Removal of disease such as atherosclerotic plaque, thrombus, and other types of obstructions and partial obstructions from internal body lumens or cavities is a well-established interventional technique. Numerous interventional catheters have been conceived and developed. Most of these systems require placement of a guiding catheter and guide wire prior to introduction and placement of the interventional catheter at the target operating site. Advanceable and/or rotating operating heads have been used to cut and/or ablate obstructions. Many of these prior art systems incorporate aspiration systems to remove the ablated material from the site.
Despite the many and varied approaches to material removal systems, many challenges remain in providing systems for removing material from a lumen, such as a blood vessel, safely and reliably and without causing complications. The safety and reliability of the system is manifestly critical. Recovery of debris generated during a material removal operation, or maceration of the debris to a particle size that will not produce blood vessel damage or embolic events is essential. The flexibility and size of an interventional catheter is also an important feature. The system must be small enough and flexible enough to navigate through sometimes tortuous internal structures and passageways, such as blood vessels, for placement at the target interventional site. The interventional catheter must also have sufficient stiffness and integrity to operate reliably at high rotational rates while allowing for aspiration and/or infusion of fluids to the site.
In interventional catheters that employ a “cutting head,” any cutter structures must be benign during navigation of the operating head to and from the target site, yet effectively remove material during the operation. In addition, cutter structures must effectively remove disease or undesired material without damaging delicate neighboring tissue, such as blood vessel walls or other healthy tissue, which often surrounds the undesired material. Thus, it is important for cutter structures of the interventional catheter to accurately and reliably differentiate between the disease or undesired material and healthy tissue.
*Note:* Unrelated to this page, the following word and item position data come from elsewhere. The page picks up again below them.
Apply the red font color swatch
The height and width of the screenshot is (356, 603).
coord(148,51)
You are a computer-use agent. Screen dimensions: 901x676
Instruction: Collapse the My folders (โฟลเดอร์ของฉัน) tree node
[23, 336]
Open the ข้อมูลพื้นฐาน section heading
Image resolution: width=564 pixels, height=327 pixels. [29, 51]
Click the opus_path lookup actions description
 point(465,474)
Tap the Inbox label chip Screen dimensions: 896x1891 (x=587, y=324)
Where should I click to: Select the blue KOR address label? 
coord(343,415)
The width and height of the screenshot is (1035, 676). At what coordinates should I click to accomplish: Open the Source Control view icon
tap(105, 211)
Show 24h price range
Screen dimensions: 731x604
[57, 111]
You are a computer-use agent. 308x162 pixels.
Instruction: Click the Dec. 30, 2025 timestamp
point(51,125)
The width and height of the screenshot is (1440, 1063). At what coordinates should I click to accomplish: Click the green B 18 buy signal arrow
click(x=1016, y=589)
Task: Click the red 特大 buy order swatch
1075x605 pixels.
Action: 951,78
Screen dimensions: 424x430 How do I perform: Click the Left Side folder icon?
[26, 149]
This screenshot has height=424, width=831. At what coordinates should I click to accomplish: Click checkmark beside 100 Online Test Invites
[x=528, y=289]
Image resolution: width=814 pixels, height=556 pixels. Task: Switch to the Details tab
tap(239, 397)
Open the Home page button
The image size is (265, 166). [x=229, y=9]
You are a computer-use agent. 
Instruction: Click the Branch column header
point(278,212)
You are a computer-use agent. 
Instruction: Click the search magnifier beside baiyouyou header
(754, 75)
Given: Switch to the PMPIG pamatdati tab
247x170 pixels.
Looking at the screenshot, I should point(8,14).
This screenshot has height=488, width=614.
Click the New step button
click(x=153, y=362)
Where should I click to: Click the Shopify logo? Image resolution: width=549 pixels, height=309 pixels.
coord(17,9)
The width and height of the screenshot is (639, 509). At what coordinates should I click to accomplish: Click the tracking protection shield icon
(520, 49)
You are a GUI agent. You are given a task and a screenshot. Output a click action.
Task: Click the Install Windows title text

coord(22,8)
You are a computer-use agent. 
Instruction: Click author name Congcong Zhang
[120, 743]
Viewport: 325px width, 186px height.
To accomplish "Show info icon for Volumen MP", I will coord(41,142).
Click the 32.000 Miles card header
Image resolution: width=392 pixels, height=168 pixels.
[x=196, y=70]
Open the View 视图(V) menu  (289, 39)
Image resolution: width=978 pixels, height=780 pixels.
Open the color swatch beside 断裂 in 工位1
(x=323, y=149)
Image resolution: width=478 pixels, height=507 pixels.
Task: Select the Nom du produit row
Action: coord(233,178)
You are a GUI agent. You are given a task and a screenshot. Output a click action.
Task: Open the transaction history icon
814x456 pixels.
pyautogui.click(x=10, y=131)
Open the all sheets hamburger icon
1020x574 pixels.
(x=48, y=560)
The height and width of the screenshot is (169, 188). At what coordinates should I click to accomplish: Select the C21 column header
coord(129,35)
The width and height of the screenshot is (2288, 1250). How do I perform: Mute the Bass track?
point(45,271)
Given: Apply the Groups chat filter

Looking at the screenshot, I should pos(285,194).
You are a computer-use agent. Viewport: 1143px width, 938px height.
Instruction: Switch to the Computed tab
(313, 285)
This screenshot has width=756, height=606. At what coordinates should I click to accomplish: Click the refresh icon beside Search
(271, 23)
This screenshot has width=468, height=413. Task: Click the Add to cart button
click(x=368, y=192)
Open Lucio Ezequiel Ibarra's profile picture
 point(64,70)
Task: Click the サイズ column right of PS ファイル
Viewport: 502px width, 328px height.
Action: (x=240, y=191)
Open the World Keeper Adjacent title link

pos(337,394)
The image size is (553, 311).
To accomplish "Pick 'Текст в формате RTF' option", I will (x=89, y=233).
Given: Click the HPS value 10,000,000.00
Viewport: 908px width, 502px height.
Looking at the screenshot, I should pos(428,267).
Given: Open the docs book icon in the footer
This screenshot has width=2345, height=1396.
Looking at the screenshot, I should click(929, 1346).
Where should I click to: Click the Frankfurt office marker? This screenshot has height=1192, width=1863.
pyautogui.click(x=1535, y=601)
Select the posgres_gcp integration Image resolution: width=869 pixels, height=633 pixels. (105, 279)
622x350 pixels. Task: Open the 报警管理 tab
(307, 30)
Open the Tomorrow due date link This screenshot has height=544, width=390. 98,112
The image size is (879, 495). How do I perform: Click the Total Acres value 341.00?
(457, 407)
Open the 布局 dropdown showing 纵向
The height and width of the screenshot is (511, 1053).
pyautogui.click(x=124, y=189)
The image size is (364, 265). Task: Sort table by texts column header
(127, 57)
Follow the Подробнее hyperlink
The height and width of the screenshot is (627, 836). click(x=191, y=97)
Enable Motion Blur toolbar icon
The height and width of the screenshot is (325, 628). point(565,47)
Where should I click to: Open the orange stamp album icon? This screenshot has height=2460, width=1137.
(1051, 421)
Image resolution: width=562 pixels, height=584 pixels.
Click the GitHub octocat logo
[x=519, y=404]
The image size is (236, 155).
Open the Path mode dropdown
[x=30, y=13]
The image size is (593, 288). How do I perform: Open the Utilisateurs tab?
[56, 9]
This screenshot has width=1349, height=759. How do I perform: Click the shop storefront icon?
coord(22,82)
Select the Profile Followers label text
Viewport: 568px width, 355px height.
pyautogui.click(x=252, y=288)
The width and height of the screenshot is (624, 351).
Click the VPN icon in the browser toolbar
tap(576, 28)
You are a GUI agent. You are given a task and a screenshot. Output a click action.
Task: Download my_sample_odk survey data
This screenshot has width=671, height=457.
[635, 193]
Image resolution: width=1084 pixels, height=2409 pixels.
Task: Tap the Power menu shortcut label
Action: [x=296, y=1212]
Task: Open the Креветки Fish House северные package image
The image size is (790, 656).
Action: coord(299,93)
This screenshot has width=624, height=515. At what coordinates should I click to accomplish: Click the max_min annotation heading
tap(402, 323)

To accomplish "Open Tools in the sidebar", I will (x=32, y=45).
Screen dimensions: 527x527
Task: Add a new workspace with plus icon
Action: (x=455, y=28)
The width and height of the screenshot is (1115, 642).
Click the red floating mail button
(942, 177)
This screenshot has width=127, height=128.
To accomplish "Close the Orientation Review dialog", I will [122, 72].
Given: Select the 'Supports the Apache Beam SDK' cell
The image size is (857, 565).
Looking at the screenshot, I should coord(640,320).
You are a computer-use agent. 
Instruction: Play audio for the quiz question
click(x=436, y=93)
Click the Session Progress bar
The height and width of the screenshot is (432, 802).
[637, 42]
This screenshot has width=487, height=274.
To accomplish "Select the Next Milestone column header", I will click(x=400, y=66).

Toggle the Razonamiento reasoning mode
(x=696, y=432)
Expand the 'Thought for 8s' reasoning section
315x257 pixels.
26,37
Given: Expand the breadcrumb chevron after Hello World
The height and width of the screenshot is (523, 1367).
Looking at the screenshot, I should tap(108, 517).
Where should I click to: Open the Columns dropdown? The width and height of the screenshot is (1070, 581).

The extent and consistency of the disease or undesired material forming an obstruction are frequently not well characterized prior to an intervention. Thus, although interventional catheters and cutter assemblies having different sizes and material removal properties may be provided, and may even be interchangeable on a material removal system, it is difficult to ascertain which combination of features will be most effective in any particular intervention prior to insertion of the device. Various quick-connect systems have been developed to permit removal and installation of multiple operating catheters during a single surgical intervention. This is not ideal, since the interchange, requiring withdrawal and insertion of multiple interventional catheters, is time consuming and increases the risk of the operation. Having access to multiple cutter assemblies having different sizes and different material removal properties on a single interventional operating catheter is highly desirable.
Many prior art interventional catheters are intended to be entirely disposable. That is, the catheter tube, operating head, drive and control mechanisms are provided as sterile, single use, disposable systems. Because such systems have rigorous operating and control requirements, providing an interventional catheter and control assembly as a single-use, disposable system is expensive. It would be desirable to reuse some of the operating and/or control mechanisms without sacrificing sterility and operational convenience.
Several prior art interventional catheters provide for aspiration of liquids and/or debris from the material removal site. In general, such aspiration is provided by a vacuum pump or, in many cases, by an evacuated recovery vessel, such as an evacuated bottle. These systems tend to provide inconsistent and variable vacuum during operation, which reduces the efficiency and effectiveness of the material removal operation and, under certain circumstances, may compromise the health of the patient.
The operation of an advanceable, rotatable operating head is generally under the control of a physician or other professional using some type of a sliding advancement mechanism operated within the sterile field. Advancement of a rotatable operating head to remove undesired material must generally be carefully coordinated with rotational control of the operating head. Rotational speed displays may be provided in the form of an rpm gauge on a control module. Advancement of the operating head is often visualized on a separate display.
Although interventional catheters are used frequently, limitations in the flexibility, reliability and versatility of existing systems limit the types of disease conditions that can be effectively treated. The interventional catheter assemblies and control systems of the present invention have been designed to overcome these limitations.